My roommate was a Dutch girl named Jorieke. Neither of us had purchased tickets for the observation deck; instead, we trekked up to just below the deck—about a 15 minute walk—to watch the sunrise. It’s hard to believe the deck could have topped the view afforded to us peons…
The previous day the Manager of the guesthouse handed me a partial refund and explained in gestures I would have to switch to a ten-bed dorm the second night. I assumed it was a co-ed thing. Maybe the gray-bearded man wasn’t supposed to have checked me into Jorieke’s room.

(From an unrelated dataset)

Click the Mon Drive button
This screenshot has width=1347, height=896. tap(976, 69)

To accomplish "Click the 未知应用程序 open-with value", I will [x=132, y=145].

Jorieke had to assure the Manager her feminine vulnerability was not threatened.
It turned out Jorieke was taking the bus back to Kunming that day anyway, along with several other guests, so that wasn’t the reason. In fact, by a weird coincidence everyone in the hotel was checking out. Was it something I said? Should have taken that shower in Xinjie after all?
One couple even told me they wanted to spend another night, but were told the guesthouse was full. How can it be full, I thought, if everyone but me is checking out?
I was tempted to take the afternoon bus to Kunming with the others, but with all the trouble of getting to Yuanyang, there was no way in hell I was leaving after one day.
After taking a hike in the hills that afternoon, I returned to the guesthouse to find I was indeed its only remaining guest…
The photos are so beautiful. You are seeing some amazing landscapes. Be sure to photograph some of the people also. Your architectural photos are beautiful also.
What geographic region of China is this? We have started watching a series of lectures on the archeological and cultural history of China. Inspired by you, of course.
Yuanyang, Jinghong, and Kunming are all in Yunnan Province, which is home to about half of China’s 56 ethnic minorities. It’s on the southwest border near Myanmar.